#### EXERCISE:
Everything from the line that holds "The height and width of the screenshot is (395, 640)." through the end of the data below should be output exactly, both ends included.

----------

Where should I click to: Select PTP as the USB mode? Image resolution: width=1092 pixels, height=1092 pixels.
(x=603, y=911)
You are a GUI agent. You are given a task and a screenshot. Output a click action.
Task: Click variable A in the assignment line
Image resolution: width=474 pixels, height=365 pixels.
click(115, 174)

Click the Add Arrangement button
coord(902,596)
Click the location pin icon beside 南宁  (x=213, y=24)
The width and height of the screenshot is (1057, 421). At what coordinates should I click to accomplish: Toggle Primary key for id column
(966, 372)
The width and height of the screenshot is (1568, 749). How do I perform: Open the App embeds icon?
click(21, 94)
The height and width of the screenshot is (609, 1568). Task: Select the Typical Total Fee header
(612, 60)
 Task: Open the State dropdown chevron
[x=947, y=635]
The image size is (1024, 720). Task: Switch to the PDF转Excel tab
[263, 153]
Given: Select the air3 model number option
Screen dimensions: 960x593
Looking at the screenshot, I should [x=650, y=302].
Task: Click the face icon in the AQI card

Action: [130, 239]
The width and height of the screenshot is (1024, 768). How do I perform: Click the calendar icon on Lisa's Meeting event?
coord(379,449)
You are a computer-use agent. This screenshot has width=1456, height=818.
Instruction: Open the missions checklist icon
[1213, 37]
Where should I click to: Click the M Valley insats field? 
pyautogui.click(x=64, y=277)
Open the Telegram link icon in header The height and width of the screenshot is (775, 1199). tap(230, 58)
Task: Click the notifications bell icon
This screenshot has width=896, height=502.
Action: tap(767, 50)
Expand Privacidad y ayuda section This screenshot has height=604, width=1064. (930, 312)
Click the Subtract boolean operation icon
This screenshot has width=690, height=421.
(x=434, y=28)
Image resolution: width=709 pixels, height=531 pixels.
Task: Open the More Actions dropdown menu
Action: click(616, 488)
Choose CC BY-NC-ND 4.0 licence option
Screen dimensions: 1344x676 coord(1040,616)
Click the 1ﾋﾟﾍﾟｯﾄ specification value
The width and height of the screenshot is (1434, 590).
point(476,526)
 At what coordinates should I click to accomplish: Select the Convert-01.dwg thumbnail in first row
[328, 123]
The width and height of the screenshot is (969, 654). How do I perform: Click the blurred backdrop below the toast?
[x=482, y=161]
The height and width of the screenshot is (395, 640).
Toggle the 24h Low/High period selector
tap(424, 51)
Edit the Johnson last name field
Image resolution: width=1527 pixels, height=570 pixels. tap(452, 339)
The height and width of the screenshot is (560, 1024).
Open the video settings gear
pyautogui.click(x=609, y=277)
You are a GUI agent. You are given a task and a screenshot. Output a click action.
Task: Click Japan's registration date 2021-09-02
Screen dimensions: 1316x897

----------

#### SOLUTION TO THE EXERCISE:
The height and width of the screenshot is (395, 640).
Toggle the 24h Low/High period selector
tap(424, 51)
Edit the Johnson last name field
Image resolution: width=1527 pixels, height=570 pixels. tap(452, 339)
The height and width of the screenshot is (560, 1024).
Open the video settings gear
pyautogui.click(x=609, y=277)
You are a GUI agent. You are given a task and a screenshot. Output a click action.
Task: Click Japan's registration date 2021-09-02
Screen dimensions: 1316x897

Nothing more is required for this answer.